With a median follow-up of 18 months (range, 6–36 months), the cumulative incidence of transplant-related mortality was only 4%, the relapse rate was just 19%, and the leukemia-free survival rate was 77%, rising to 80% in the subset of patients with acute lymphoblastic leukemia.

The incidence of acute graft-vs-host disease was 26%, and no child developed gut or liver acute disease. Only two patients developed skin-limited chronic graft-vs-host disease. The cumulative infection rate was 53%, Dr. Bertaina reported.

Sustained primary engraftment occurred in all patients, and median time to reach an absolute neutrophil count > 0.5 × 109/L and platelet count > 50 × 109/L was 13 days and 11 days, respectively. Chimerism at engraftment was 100%.

Time-Saving Approach

“The recovery of both innate and adaptive immunity after this type of allograft is accelerated in comparison to the infusion of CD34-positive selected cells,” she noted. “A low tumor burden and the use of total-body irradiation during the preparative regimen can further
optimize the outcomes.”

Dr. Bertaina predicted that using this approach, more patients will receive transplants and fewer will die during the procurement of an unrelated donor.

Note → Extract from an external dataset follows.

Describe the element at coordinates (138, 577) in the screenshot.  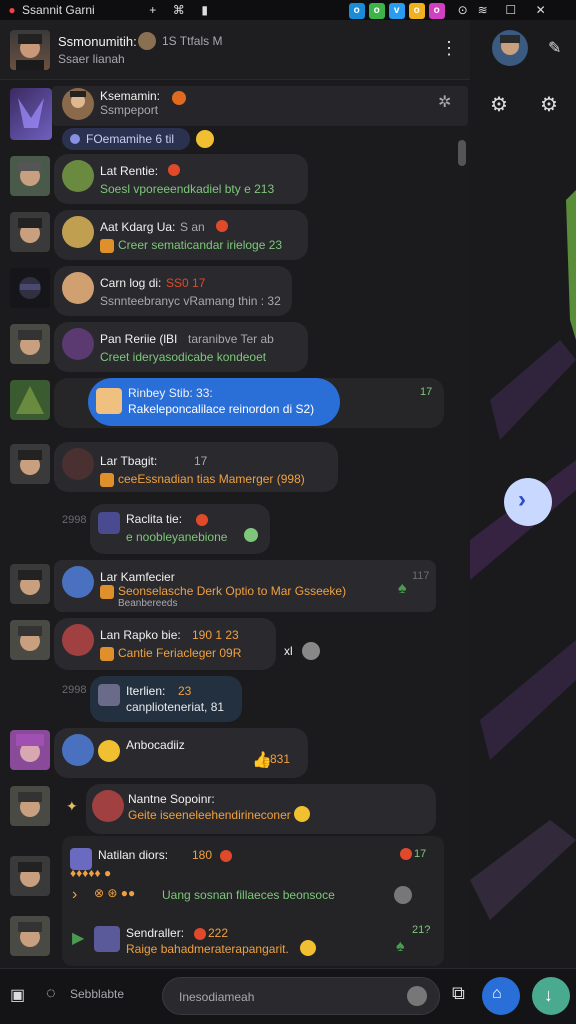
I see `message-author: Lar Kamfecier` at that location.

“Until now, we have searched for unrelated volunteer donors, but it is difficult to propose to the parents that we must wait for this search, before we treat,” she said. “These results open another avenue, and show that it can actually be advantageous to choose a haploidentical relative.” ■

Disclosure: Drs. Kasamon, Bertaina, and Cooper reported no potential conflicts of interest.


1. Kasamon YL, Prince G, Bolanos-Meade J, et al: Encouraging outcomes in older patients following nonmyeloablative haploidentical BMT with high-dose post-transplantation cyclophosphamide. 2013 ASH Annual Meeting. Abstract 158. Presented December 7, 2013.

2. Bertaina A, Pagliara D, Pende D, et al: Removal of alpha/beta+ T cells and of CD19+ B cells from the graft translates into rapid engraftment, absence of visceral graft-versus-host disease and low transplant-related mortality in children with acute leukemia given HLA-haploidentical hematopoietic stem cell transplantation. 2013 ASH Annual Meeting. Abstract 157. Presented December 7, 2013.